Nous pensons que la récession sera légère, avec une reprise en V. Cependant, les marchés ayant largement intégré un atterrissage en douceur avec scénario Boucle d’or, si les données économiques sont plus faibles, la Fed sera contrainte de réduire les taux, surtout si l’inflation approche de la cible.
Soulignons que l’économie américaine a remarquablement bien résisté. Mais en fin de compte, nous pensons que cela s’explique par le fait que les consommateurs restent résistants, essentiellement grâce aux hausses de salaires, à un faible taux de chômage et à une épargne excédentaire rassurante. Toutefois, les signes d’affaiblissement des consommateurs se multiplient. Les rendements élevés actuels commencent également à avoir un impact négatif sur l’activité commerciale, et la dernière enquête auprès des responsables du crédit aux États-Unis a révélé une demande très faible de crédits.
L’économie américaine semble se trouver en fin de cycle et est donc particulièrement vulnérable à des chocs externes, bien qu’il soit impossible de prédire un événement de ce type. Toutefois, si l’économie devait subir un ralentissement considérable ou une récession, nous pensons qu’il serait très vraisemblablement dû à la politique de relèvements des taux de la Fed, le plus important étant cependant le fait que la Fed peut désormais agir en baissant les taux. C’est une position de force qui est plus saine pour le marché, et bien que nous pensions que la Fed agira dans ce sens, nous ne prévoyons pas de retour aux taux faibles de la période Covid ou à un assouplissement quantitatif.

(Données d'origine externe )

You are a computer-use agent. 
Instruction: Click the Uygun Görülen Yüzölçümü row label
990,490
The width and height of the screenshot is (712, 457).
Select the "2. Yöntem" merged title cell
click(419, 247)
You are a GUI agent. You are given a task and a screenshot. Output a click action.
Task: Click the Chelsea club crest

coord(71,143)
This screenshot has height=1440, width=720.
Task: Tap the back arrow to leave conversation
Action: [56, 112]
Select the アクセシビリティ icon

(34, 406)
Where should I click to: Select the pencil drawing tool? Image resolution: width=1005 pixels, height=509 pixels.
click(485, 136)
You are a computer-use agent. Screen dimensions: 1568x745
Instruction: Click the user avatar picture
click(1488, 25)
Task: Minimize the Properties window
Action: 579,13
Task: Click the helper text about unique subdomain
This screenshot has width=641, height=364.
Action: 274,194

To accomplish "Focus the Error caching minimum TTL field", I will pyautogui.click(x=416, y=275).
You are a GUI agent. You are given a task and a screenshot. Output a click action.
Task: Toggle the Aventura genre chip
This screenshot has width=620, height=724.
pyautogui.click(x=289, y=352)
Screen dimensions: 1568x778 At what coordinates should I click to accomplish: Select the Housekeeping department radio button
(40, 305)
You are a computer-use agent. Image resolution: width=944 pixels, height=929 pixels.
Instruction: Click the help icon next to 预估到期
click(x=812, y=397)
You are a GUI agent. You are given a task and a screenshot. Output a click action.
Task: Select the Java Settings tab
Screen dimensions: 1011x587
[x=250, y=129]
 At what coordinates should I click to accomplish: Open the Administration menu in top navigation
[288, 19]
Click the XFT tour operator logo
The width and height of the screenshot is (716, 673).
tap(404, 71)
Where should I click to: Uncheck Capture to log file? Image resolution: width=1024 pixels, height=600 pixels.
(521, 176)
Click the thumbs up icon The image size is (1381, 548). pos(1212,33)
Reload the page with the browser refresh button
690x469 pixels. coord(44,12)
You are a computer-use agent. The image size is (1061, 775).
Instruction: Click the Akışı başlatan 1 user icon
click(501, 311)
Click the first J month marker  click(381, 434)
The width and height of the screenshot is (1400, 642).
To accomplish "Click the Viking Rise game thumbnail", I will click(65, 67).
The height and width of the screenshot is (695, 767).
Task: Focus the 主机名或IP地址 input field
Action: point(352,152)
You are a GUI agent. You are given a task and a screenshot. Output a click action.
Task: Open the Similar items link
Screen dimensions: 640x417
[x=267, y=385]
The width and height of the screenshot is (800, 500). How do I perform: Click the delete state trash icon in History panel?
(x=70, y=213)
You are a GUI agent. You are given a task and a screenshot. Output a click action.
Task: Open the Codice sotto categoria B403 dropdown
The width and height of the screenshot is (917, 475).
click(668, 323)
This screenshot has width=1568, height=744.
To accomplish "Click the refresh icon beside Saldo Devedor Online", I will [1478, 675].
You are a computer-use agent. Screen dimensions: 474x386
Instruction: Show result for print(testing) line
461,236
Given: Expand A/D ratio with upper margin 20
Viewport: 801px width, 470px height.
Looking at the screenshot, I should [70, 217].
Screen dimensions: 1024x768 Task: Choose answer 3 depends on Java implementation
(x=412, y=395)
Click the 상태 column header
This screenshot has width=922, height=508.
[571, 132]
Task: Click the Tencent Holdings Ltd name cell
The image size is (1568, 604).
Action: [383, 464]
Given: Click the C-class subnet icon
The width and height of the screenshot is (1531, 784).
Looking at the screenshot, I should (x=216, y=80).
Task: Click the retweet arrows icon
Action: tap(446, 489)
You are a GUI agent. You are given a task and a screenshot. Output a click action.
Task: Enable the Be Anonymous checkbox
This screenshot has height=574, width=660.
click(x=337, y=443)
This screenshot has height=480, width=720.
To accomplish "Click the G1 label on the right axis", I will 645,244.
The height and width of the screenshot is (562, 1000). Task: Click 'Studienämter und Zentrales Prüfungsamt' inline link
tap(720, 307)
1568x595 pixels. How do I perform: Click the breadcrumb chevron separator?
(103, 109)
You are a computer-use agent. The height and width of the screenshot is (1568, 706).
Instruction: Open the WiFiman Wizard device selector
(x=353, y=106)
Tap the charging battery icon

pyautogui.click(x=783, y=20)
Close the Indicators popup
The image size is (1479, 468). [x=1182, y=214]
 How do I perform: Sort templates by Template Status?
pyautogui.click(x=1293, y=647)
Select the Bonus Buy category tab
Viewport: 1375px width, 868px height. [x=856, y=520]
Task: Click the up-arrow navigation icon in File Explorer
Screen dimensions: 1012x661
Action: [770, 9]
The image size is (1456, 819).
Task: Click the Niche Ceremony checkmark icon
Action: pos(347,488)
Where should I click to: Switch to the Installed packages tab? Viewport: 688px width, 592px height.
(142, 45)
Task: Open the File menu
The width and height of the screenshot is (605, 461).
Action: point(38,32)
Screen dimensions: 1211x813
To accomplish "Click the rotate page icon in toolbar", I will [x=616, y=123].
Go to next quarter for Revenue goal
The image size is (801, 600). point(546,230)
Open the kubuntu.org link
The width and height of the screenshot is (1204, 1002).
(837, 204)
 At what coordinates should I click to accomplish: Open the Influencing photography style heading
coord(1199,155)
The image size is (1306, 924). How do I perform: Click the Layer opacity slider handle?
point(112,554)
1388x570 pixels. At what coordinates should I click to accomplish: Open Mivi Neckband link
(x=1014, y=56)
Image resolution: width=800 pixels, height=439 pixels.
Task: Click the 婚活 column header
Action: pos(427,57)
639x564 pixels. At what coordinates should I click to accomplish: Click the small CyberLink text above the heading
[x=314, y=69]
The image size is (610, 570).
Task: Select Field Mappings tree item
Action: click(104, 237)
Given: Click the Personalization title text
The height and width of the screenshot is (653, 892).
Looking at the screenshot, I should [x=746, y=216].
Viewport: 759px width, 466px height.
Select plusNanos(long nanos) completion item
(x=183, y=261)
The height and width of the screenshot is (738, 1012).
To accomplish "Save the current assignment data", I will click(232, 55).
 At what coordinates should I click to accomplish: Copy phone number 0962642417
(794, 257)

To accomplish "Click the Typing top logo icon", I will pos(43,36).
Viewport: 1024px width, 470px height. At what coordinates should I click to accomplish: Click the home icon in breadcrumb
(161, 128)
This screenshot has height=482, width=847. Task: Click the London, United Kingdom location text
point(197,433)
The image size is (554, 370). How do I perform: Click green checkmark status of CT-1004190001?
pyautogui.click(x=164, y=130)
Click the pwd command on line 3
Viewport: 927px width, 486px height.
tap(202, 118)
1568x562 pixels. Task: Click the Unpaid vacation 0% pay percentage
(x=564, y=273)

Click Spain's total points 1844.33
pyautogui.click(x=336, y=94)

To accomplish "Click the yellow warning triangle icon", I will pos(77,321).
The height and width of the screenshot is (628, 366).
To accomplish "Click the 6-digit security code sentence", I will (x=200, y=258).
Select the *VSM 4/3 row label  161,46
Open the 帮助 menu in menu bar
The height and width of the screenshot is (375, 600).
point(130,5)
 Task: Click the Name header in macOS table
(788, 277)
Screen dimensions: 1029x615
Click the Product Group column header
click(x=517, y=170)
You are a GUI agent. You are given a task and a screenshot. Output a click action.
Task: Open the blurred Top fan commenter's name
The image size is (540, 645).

Nous pensons que la Fed procédera à des baisses de taux l’année prochaine, peut-être jusqu’à 100 pb, mais notre scénario de base ne prévoit que quelques réductions. Toutefois, l’évolution des rendements à dix ans est difficile à prévoir, même si l’on part du principe que ces baisses auront effectivement lieu. La réaction logique et la plus probable est un rebond le long de la courbe, avec un mouvement parallèle à la baisse pour le rendement. Mais l’émission accrue de bons du Trésor, la normalisation de la courbe de rendement et le resserrement quantitatif (RQ) contribueront à déterminer le niveau auquel les rendements finiront par s’établir. À cet égard, une pentification haussière agressive, dans le cadre de laquelle les taux à long terme demeureraient relativement élevés même après de multiples réductions des taux, pourrait être envisageable. Nous pensons par ailleurs que le RQ pourrait prendre de l’importance l’année prochaine, et qu’un retrait excessif d’argent des banques aux États-Unis aurait un impact négatif sur la disposition de ces dernières à en prêter, ce qui entraverait davantage l’économie.